During the year ending April 2021, credit to the private sector grew by an average of 4.8 percent compared to 5.8 percent in the same period 2020, which is a one percent decline. The decline is due to adverse effects of Covid-19.
Minister for Finance and Planning Dr Mwigulu Nchemba said this when presenting the state of the economy and national development plan.
The minister said during the same period a large portion of the credit to the private sector was directed to personal activities which accounted for 35.8 percent, followed by business activities 15.7 percent, manufacturing 10.1 percent and agriculture activities 8.0 percent.
“Capital formation at current prices reached 59.2trn/- shillings in 2020 compared to 55.8trn/- in 2019, equivalent to a growth of 6.2 percent,” the minister said.
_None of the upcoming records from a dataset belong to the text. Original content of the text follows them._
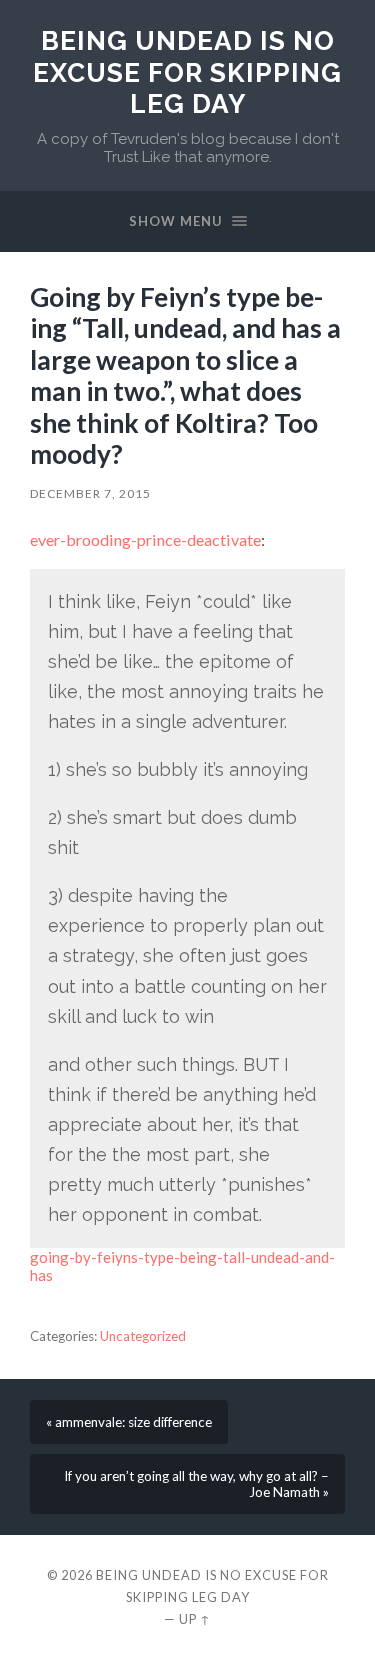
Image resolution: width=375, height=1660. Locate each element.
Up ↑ (195, 1619)
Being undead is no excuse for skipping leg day (187, 72)
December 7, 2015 (90, 493)
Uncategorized (143, 1336)
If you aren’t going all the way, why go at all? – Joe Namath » (196, 1484)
The minister said fixed assets increased by 7.8-percent from 59.4 trn/- in 2019 to 64.0 trn/- in 2020. Further, the value of capital accumulation at current prices decreased by 4.8trn/- in 2020 compared to a decrease of 3.7trn/- in 2019.
He said in 2020, public sector capital formation at current prices reached 19.0 trn/-while private sector capital formation reached 45.0 trn/- equivalent to a growth of 7.8 percent respectively.
The minister said during the year ending April 2021, the value of exports of goods and services was $8.5 billion compared to $9.6 billion during the same period in 2020.
He attributed the decline of revenue from tourism related activities due to measures against the spread of COVID – 19.
Further, the minister said export value for goods and services decreased to $9.3 billion from $10.5 billion during the same period in 2020.
The minister said during the year ending April 2021, the value of export of goods increased to $6.35 billion from $5.67 billion during the same period in 2020, and equivalent to 12.0percent.
According to the minister, this was due to increased exports of traditional and non-traditional products including gold, other minerals, horticultural products as well as manufactured goods.
In addition, the minister said the value of imports decreased from $8.75 billion during the year ending April 2020 to $8.11 billion April 2021, equivalent to a decrease of 7.4 percent.
“This was caused by a decrease in imports of some goods ascribed to improved production in domestic industries including construction materials,” he said.
The minister said foreign currency reserves have continued to remain at sufficient levels to meet the demand for imports of goods and services.
“As of April 2021, foreign reserves were $4.97 billion sufficient to cover 5.8 months of imports of goods and services,” he said adding this amount is higher than the country's threshold set of at least 4.0 months and is above the 4.5 months threshold by the Member States of the East African Community.”